The pause will free up $340 million for projects like replacement of our inaccessible trolleys and aging Market-Frankford Line cars, and ADA improvements to subway and regional rail stations. But there are many more SEPTA assets and services that still need funding. For a region with our strong foundation of public transit, we must use this moment to develop a meaningful vision for new projects to serve a city growing after decades of decline.
SEPTA’s announcement arrives after the project failed to receive critical funding as part of the federal government's New Starts granting cycle for the year, but before the execution of SEPTA's approved design contract for the rail line.
Many had rightful concerns about KOP rail's ballooning costs (up over 50% since planning began), low ridership projections (~10k per day), and the narrow makeup of its support.
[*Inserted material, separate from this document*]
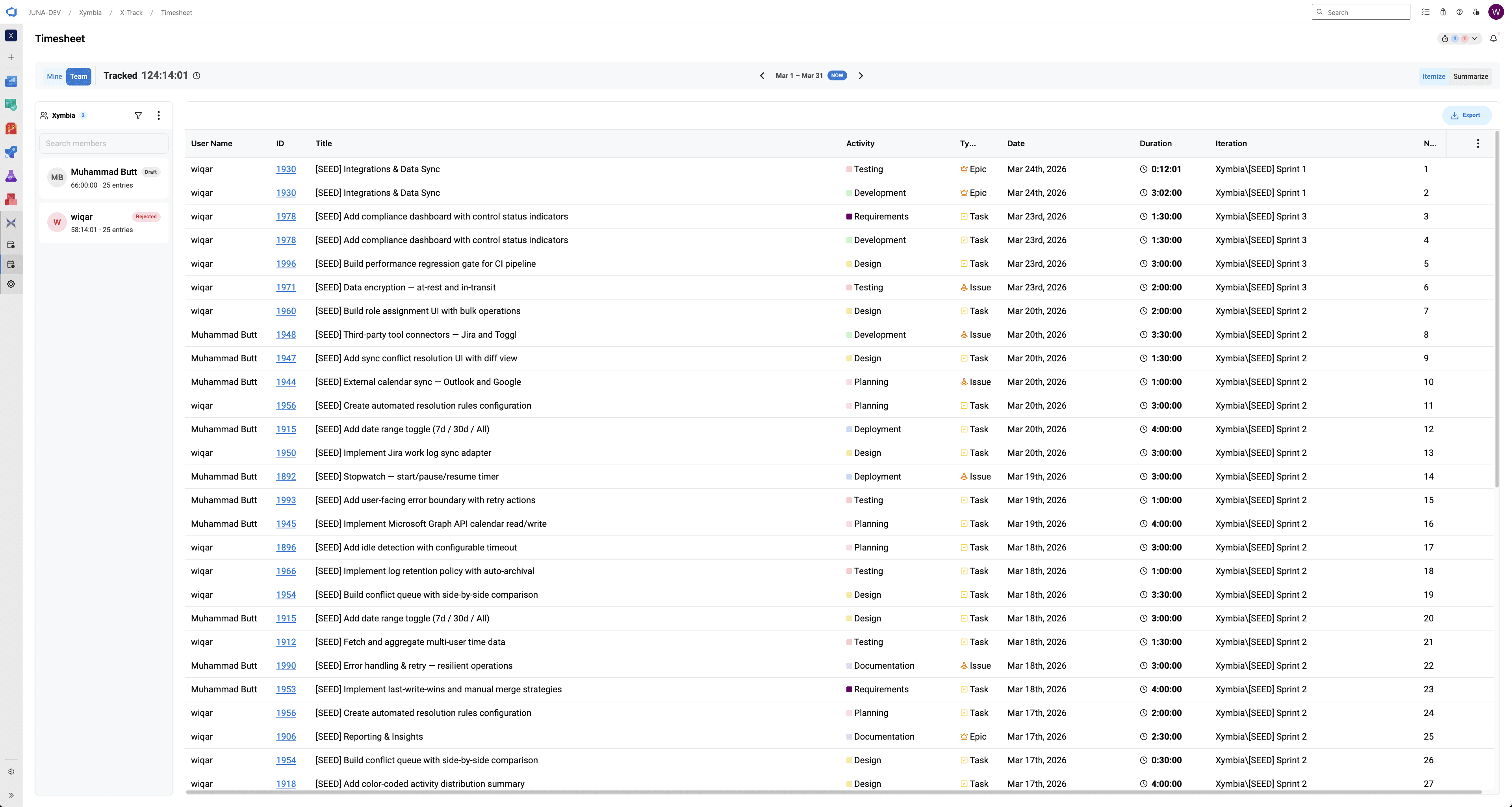Select the Team view toggle

[x=79, y=76]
But the cancellation of any transit project is nothing to celebrate, as it represents a failed vision for public infrastructure and lost jobs for project planning. And it doesn't inherently mean that SEPTA can or will immediately move to other capital projects, especially at a time when the system is in great need of vision, public momentum, and most importantly, funding.
We call upon SEPTA to use this moment as a time to double down on a vision for an expansive, connected, multimodal public transportation system across southeastern Pennsylvania.
TRANSIT FORWARD PHILADELPHIA'S GOALS
To avoid future project delays from federal funding, SEPTA first needs to be able to raise money for transit locally. Transit Forward Philadelphia is part of the Transit for All PA coalition, and is committed to their platform of new, progressive revenue dedicated to public transportation from the state government. Additionally, TFP believes that local governments must be allowed by the Commonwealth to raise their own supplemental revenue for specific service improvements or expansions. With the latter, SEPTA will be able to qualify for new pools of federal funding for transit, which we currently cannot access due to our lack of "local matching" funds.
Projects must serve a broader population, and prioritize those most dependent on transit. We are interested in local proposals to serve dense areas that feed ridership across the system, while not ignoring specific suburban and rural transit connections that get people to jobs, resources, and community. And as always, riders must be at the table for all projects, not just developers and business groups.
New transit investments will need to be pitched strongly, and built in collaboration. The pause of King of Prussia Rail does not need to be a dead-end, but instead can offer a new opportunity for public transportation.